How Green Is Your Family's Household?
Written by Tracy Brennan
The Kitchen: Green Appliance Envy
When you walk into your kitchen, what do you notice?
a. A refrigerator that would pass a white-glove test with flying colors
b. A fully loaded dishwasher running
c. A dishwasher using the heated drying option
d. Drawers and cabinets overflowing with non-reusable storage items
e. A roll of paper towels
Fridge maintenance 101. In the United States, over 20% of our total energy consumption is residential, and the refrigerator is the appliance that sucks the most energy of all. If you have ever pulled out your refrigerator and noticed all of those condenser coils coated with dust, you've spotted the chief energy-sapping culprit. Though installing a smaller Energy Star model is ideal for going green, when you can’t afford a new refrigerator, maintaining your old energy hog by cleaning off the coils once a month will save so much energy.

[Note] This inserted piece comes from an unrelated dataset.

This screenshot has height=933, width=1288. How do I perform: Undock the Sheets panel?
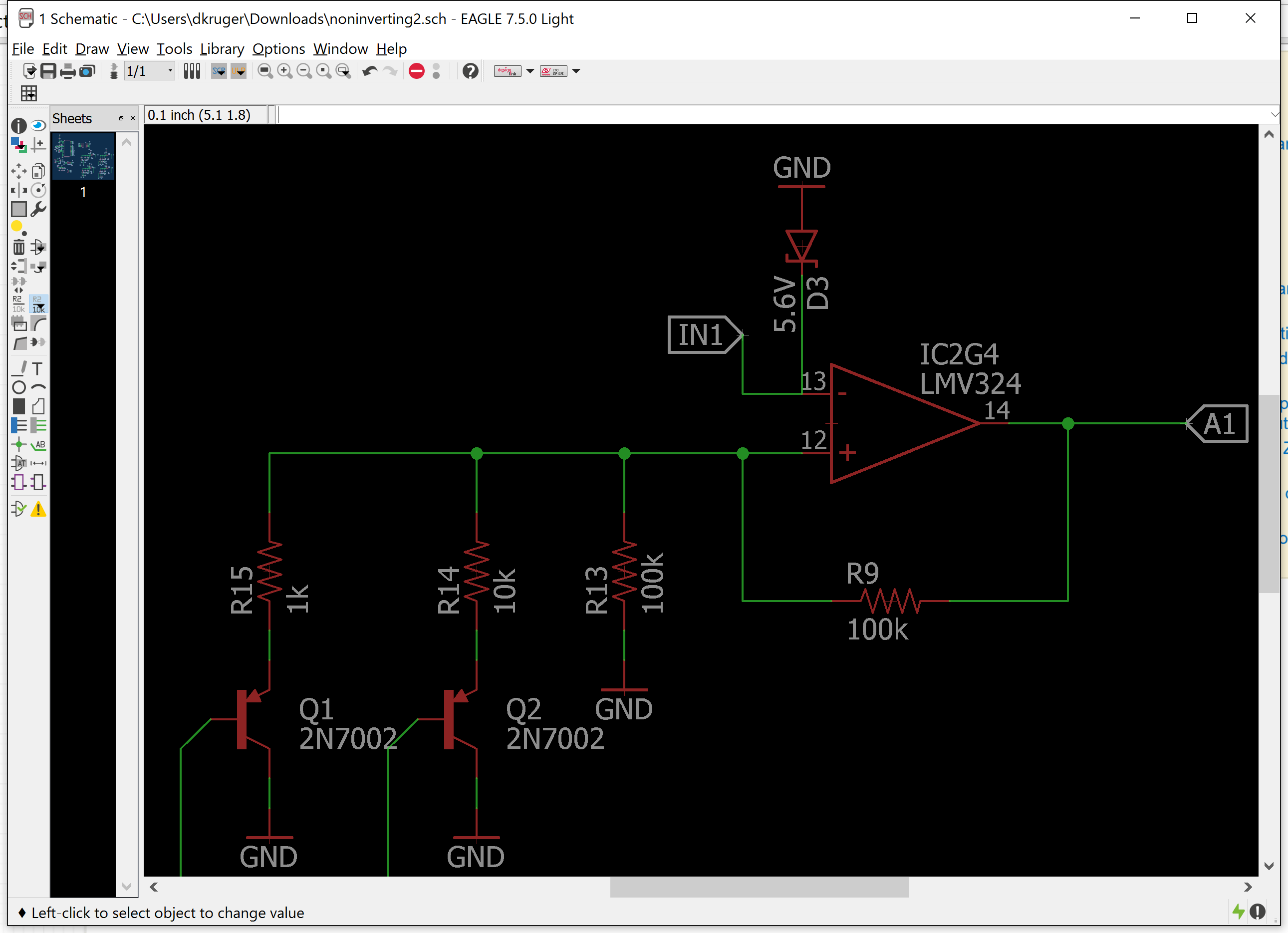tap(121, 118)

Best Appliance Tips for Families:
Temperature settings. Make sure that your refrigerator is set between 35 F and 38 F and the freezer is at 0 F. This will help to improve efficiency.

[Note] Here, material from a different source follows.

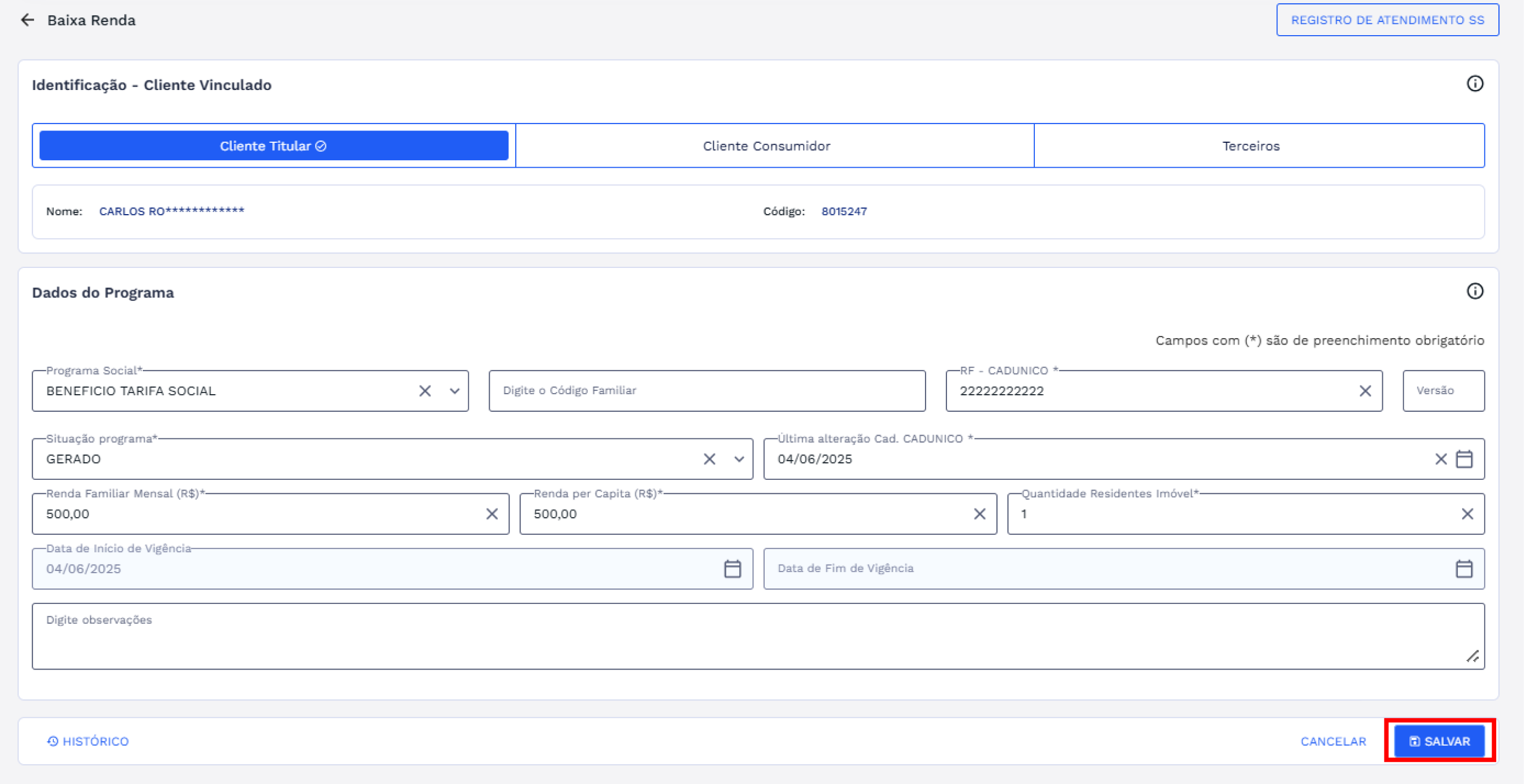Image resolution: width=1524 pixels, height=784 pixels.
Task: Switch to Terceiros tab
Action: coord(1251,146)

Seals. Check that the seals on your refrigerator are tight. If a piece of paper can’t stay in place when closed in the door of your refrigerator, it’s time to replace it.
Cover food. Excess moisture inside of the refrigerator increases energy use, so make a practice of covering and containing food.
Dishwasher usage. Your dishwasher can have a sizable energy impact if it is not used wisely and efficiently. And don't assume washing dishes by hand is the more meritorious choice — energy-efficient dishwashers use about 15 gallons of water to run a full wash cycle, while a more inefficient human uses about five gallons of water per minute washing dishes in the sink.
Wash smart. No need to pre-rinse your dishes by hand — doing so wastes as much as 20 gallons of water according to Energy Star, and is not necessary given modern dishwashers and detergents can handle the job. Only run the dishwasher if it is full, and do not use the heated dry option.
Air drying. To speed up the air-drying process, simply open up the dishwasher when the wash cycle is done.
Green clean machine. When the inevitable happens, and you need a replacement dishwasher, make sure to only purchase one with an Energy Star label. When you step onto the appliance showroom floor make sure to evaluate the Energy Star details provided so you will be assured you have the most energy-efficient model available that matches your needs. While more expensive, Energy Star appliances are worth it, banking plenty of annual savings in water and electricity bills.
Ditch all that non-reusable storage. Not only do plastic bags, aluminum foil and the like produce an exorbitant amount of waste, they are often made from fossil fuels in factories that produce carbon dioxide, which is a major cause of pollutants in the air. Invest in the wide variety of green-minded products available today, from reusable snack and sandwich bags to fun bento lunch boxes for children and adults alike.
Best Tips for Families:
In praise of leftovers. Sure, last night's stew may not seem like the sexiest lunch, but reheating your home-cooked leftovers is a great way to avoid buying processed and packaged food of unknown provenance (think about it...) and save money. Americans on average spend a full half of their food budget on meals made outside the home.
Pack it in, pack it out. Check out Global Stewards tips for packing a waste-free sustainable lunch. Make it a learning experience for the kids by teaching them about how 600,000 tons of aluminum foil are produced each year, requiring massive amounts of energy. The Global Stewards site is jam-packed with fascinating factoids and tips.
Sturdy storage. Though it can be pricey, look into purchasing sustainable food storage products. Yes, you get a lot of use out of those plastic reusable containers, but after awhile, they wear out and you end up throwing them away, only to replace them with new ones and perpetuating the cycle of waste. From stainless steel to glass to ceramic, there are a wide variety of stylish and sustainable storables to choose from.
Wrap it up. "Old school" wrappings for your lunchables, including wax paper, butcher paper, or napkins are preferable to using plastic wrap and aluminum. The process of mining and producing aluminum is extremely resource-intensive, though it is essentially 100% recyclable (a good thing) and doesn't degrade as quickly as plastic. Grist.org shares this mind-boggler: Americans throw away (read: don't recycle) enough aluminum foil in three months to rebuild our entire commercial air fleet.
Ditch the paper towels. Paper towels, like all that non-reusable storage, produces waste and takes energy to produce. The best option for cleanup is to use cloth towels. If you’re on the fence, Good Girl Gone Green informs us that when paper towels litter landfills, methane gas is produced. And consider these staggering stats: It takes 17 trees and 20,000 gallons of water to produce one ton of paper towels.
If you are unsure that you can commit to using cloth towels and napkins, forgoing the convenience of paper products, there are a variety of ways you still can make a smaller environmental impact. You can choose to only purchase recycled paper products for the kitchen, or you can look into a hybrid of sorts, with Skoy Paper Towel Replacement — a four-pack of the product replaces 60 paper towels, and is also compostable, washable, and toxic-free.